### PROBLEM
Rewrite the part of the items that opens with the line containing "Task: Click the chat" and closes with the line containing "pyautogui.click(x=85, y=157)", and add 13 to every number in the click coordinates. Keep the other lines as they are.

◆ ◆ ◆

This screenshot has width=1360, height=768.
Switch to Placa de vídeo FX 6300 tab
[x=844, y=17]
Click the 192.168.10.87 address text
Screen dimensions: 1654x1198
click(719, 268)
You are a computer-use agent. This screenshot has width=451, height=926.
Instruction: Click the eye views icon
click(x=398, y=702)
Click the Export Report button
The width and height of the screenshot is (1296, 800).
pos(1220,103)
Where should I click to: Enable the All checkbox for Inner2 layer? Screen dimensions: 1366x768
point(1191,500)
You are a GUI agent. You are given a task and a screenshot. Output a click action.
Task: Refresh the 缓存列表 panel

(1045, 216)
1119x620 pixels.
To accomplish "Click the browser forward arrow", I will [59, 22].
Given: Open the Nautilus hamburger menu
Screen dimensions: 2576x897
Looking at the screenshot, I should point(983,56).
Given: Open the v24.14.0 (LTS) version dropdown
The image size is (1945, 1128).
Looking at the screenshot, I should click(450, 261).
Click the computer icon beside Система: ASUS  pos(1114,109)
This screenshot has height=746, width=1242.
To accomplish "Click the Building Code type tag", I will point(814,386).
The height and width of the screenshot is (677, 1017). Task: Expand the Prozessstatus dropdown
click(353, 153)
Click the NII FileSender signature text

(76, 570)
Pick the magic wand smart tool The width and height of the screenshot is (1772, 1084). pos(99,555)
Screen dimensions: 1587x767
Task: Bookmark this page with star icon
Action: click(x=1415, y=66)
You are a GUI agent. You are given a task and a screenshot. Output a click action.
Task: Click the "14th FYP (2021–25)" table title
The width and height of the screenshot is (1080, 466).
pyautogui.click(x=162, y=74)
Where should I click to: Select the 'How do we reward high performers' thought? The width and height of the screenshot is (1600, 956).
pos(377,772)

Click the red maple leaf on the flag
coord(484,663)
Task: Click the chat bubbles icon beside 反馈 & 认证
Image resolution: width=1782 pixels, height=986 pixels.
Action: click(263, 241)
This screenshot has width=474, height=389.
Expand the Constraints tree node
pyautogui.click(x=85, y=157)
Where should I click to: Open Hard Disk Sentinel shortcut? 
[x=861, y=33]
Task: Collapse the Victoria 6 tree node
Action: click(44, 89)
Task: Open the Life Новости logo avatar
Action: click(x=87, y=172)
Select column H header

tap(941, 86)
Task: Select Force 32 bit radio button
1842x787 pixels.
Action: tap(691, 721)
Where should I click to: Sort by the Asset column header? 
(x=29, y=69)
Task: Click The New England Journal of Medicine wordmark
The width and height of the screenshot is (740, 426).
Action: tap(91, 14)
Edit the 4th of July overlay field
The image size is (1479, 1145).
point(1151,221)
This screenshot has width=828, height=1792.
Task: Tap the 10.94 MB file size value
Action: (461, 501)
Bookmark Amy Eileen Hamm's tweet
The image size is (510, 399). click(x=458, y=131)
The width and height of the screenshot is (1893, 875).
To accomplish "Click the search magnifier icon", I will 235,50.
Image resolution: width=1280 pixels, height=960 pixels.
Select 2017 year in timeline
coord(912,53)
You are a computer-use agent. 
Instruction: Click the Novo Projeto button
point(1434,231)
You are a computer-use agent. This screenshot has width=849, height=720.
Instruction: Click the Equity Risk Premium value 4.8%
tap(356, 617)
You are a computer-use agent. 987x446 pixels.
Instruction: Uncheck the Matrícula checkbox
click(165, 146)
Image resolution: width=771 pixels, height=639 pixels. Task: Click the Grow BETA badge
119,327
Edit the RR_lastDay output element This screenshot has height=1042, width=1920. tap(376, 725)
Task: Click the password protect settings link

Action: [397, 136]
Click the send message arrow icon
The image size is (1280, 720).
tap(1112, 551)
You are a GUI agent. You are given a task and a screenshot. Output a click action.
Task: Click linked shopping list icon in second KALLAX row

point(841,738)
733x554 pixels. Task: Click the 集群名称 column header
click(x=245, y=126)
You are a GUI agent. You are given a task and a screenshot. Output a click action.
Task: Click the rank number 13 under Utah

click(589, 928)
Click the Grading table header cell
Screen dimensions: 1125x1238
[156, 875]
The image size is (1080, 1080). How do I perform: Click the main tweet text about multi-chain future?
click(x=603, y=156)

◆ ◆ ◆

### THE SOLUTION
Task: Click the chat bubbles icon beside 反馈 & 认证
Image resolution: width=1782 pixels, height=986 pixels.
Action: click(276, 254)
This screenshot has width=474, height=389.
Expand the Constraints tree node
pyautogui.click(x=98, y=170)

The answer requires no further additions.